Yup, it’s kind feast of famine with good UF and paranormal. While no ‘barn burners’ like The Rook or Hounded have hit the shelves this year to blow me away, a few reliable reliable authors have some new releases that are worth the effort. All the books reviewed below were purchased by me from Amazon.
For a writer with a paranormal romance background, Estep has proven very reliable and creative in the UF genre with her Elemental Assassin series. Yes, I am predisposed to enjoy books featuring assassins, but this is one of the few with a strong female lead character I like. She tough, resilient, and not prone to stupid actions. There have been a few angsty missteps along the way, but, with Poison Promise, Gin Blanco is B-A-C-K. And man, did I need a good read.
Gin is going to night school taking yet another course just to keep her brain active, because she finds them interesting. As always, she walks carefully alert to another attempt on her life since she took down Mab Malone. But she’s not the one in trouble, one of her waitresses is. Her ex-boyfriend Troy wants her to use and sell the latest drug and she wants nothing to do with him or the drugs – especially the new drug Burn. He has two vamps, but suddenly Catalina has her boss, Gin there. Troy doesn’t know who she is, neither do the vamps, but Catalina does and tries to defuse things before Gin leaves her usual trail of bodies. Thanks to Catalina, they just get a beat-down and Gin is mystified by Catalina’s attitude and her less than thrilled response to her help.

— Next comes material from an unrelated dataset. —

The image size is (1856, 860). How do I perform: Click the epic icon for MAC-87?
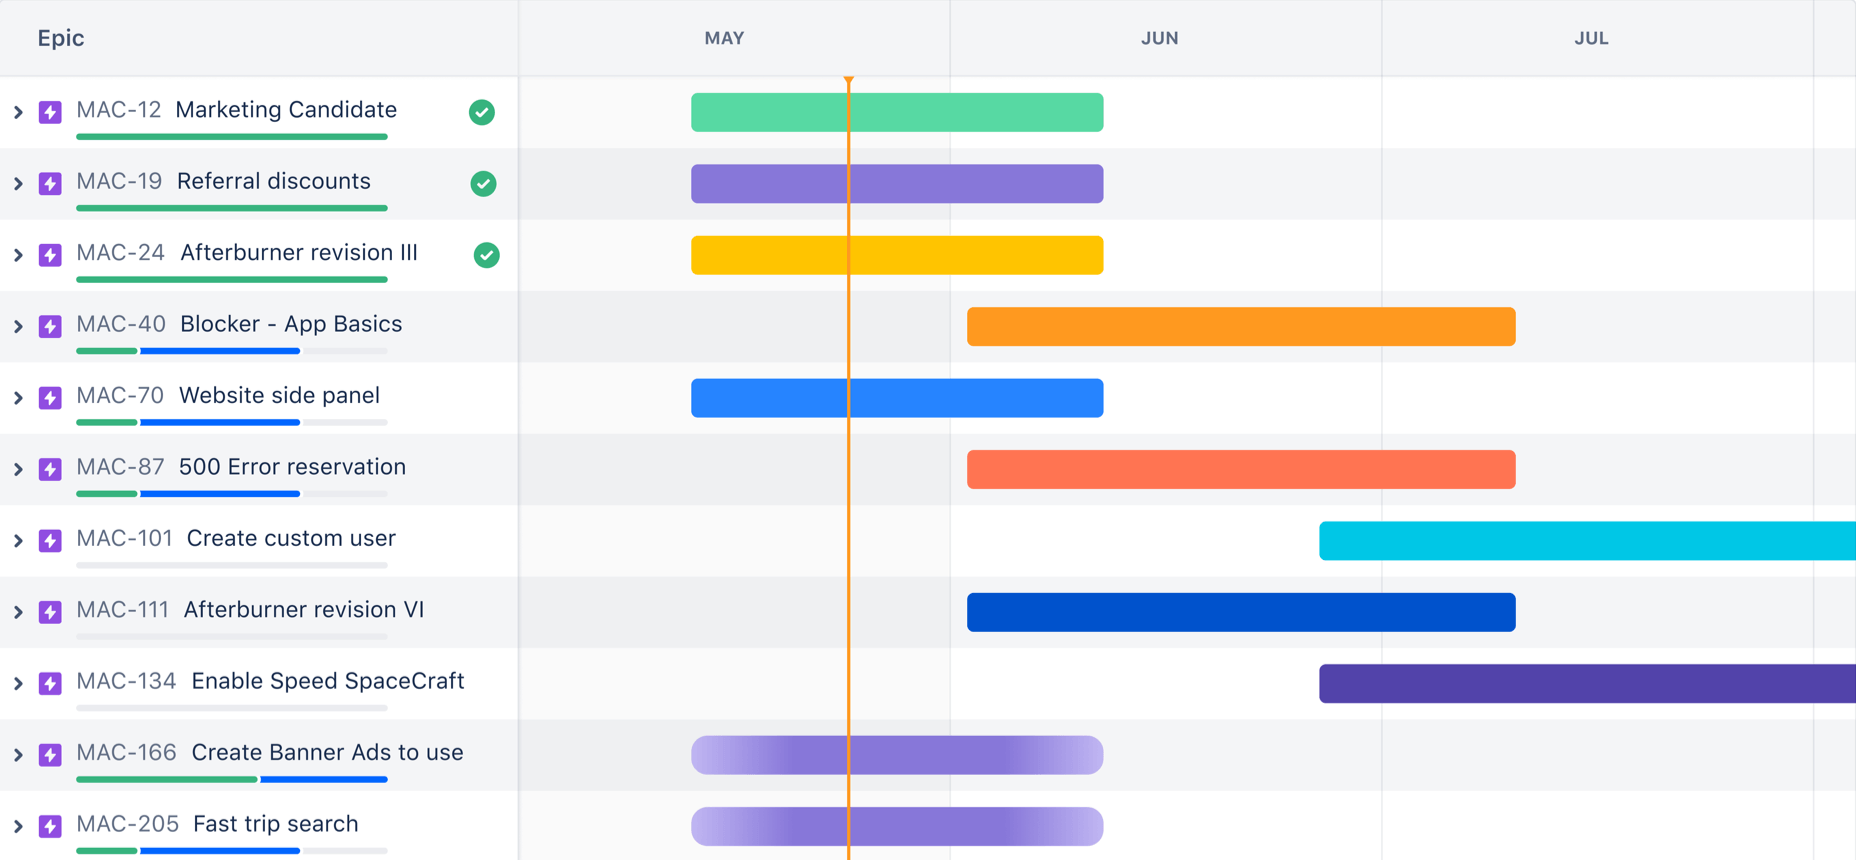pyautogui.click(x=50, y=469)
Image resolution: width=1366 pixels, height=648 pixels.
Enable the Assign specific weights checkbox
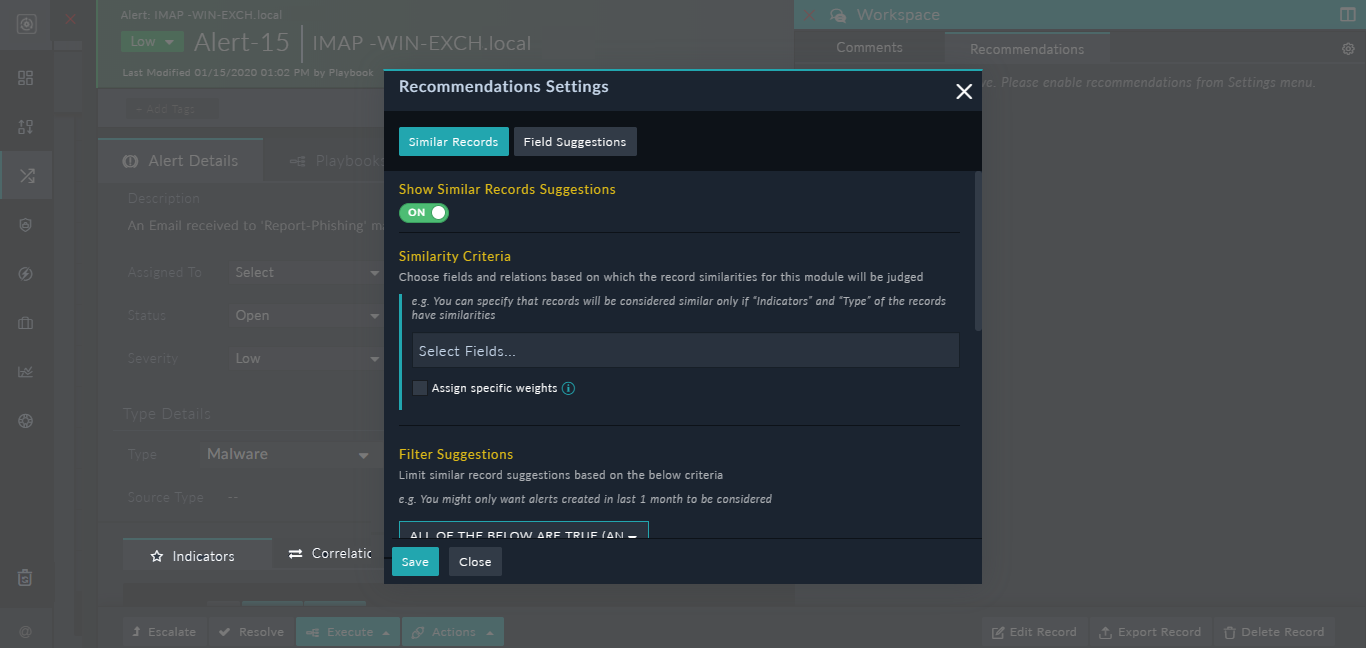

It’s the events of the following night that start the story. Gin follows Catalina to the parking garage after work and drags her into hiding as Troy and the vamps appear, bent on revenge. Their argument about how to handle Troy gets cut off when drug lord Beauregard Benson show up. They can do nothing but watch as he slowly pulls the very life-force from Troy till he’s nothing but a husk. Catalina insists they call the cops. Gin knows all too well how corrupt the force is, but finally agrees to call her sister Bria, a homicide detective.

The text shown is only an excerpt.